A visitor is never allowed to join the swarm as a node. Two clean paths instead:

  • Guest account — a normal user record (username + hash + view-only permissions), propagated like any user. The visitor logs into your node's web UI as a dumb browser client (same as the tablet); their device never becomes a node and never holds hashes or swarm state.
  • Export / import — the way to share content with someone who has their own swarm. Copy resources to a disk, stripped of swarm-bookkeeping, and the visitor imports them into their own swarm. There is deliberately no cross-swarm federation or trust — that would be a large complexity tax for no household benefit; sharing is a deliberate, manual, identity-scrubbing copy.
  • An exported resource keeps its UUID (harmless, occasionally useful for later re-import/compare) but is stripped of the version vector, activity log, per-user state, and instance-registry entries — those are the originating swarm's private bookkeeping and would leak usage or corrupt ordering in the destination swarm. Export = resource content + .rehu metadata + screenshots, scrubbed of all swarm bookkeeping.

§6.10 Access control

Access rules (which users may see which resources) are swarm-wide config, authored by the admin and propagated to every node exactly like membership (§6.5) and the user list (§6.8).

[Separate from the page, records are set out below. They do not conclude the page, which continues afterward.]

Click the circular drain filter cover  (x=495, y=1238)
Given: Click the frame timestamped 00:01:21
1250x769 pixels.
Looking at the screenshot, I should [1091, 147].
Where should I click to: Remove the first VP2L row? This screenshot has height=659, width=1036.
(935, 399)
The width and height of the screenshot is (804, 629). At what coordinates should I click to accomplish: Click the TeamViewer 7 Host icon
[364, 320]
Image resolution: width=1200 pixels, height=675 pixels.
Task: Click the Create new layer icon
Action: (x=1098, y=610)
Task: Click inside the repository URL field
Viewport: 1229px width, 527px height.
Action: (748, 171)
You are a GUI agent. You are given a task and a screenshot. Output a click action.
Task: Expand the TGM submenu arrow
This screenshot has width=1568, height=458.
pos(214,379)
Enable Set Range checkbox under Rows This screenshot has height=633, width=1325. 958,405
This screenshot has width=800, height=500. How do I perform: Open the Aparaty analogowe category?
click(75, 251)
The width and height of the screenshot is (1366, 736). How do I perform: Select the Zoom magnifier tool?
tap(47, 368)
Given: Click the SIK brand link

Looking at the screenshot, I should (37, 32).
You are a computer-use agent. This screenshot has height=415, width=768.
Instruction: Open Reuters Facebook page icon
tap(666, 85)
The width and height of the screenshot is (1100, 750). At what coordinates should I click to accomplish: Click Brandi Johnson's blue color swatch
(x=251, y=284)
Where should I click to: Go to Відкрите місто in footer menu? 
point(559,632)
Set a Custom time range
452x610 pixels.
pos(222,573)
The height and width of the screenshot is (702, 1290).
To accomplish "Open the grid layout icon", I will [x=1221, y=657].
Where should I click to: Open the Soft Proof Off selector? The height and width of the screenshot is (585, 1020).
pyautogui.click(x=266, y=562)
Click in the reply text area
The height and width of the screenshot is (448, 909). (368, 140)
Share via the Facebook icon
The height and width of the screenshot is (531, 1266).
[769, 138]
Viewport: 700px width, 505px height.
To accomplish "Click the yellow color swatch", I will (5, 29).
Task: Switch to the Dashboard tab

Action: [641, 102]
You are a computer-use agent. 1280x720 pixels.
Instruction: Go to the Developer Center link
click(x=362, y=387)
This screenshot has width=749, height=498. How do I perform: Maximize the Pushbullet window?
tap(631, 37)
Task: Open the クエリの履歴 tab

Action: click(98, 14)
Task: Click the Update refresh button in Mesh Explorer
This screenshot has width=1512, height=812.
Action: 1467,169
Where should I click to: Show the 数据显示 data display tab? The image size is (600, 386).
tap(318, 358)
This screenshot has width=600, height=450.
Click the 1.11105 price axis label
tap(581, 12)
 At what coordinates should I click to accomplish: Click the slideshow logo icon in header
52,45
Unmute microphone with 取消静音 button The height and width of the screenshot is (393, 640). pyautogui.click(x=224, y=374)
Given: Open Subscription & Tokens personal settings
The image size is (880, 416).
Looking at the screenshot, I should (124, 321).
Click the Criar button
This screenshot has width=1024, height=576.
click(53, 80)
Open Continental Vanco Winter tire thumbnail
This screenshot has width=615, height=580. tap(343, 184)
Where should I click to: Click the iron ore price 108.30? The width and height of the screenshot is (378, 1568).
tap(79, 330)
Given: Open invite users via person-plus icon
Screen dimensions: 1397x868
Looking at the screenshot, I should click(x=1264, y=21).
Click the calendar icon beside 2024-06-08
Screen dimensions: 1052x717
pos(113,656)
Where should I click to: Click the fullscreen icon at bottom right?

Important separation from .rehuco. Although it's tempting to put access rules in .rehuco, that file is deliberately per-machine (§9.3) — it holds mounts and ownership flags that legitimately differ box to box. Access rules, the user list, and hashes are the opposite: swarm-identical, must be the same on every node. So they do not ride in the per-machine .rehuco; they belong with the propagated swarm registry (the same data and propagation path as membership/users, §6.5–6.7), whether implemented as a registry section or a clearly-marked propagated sibling file. Putting machine-specific and swarm-identical data in one propagation bucket would force the system to either wrongly propagate mounts or wrongly fail to propagate grants. Concrete consequence: because grants propagate like membership, a node offline when a grant is made catches up on reconnect — so access is consistent regardless of which node a user logs into.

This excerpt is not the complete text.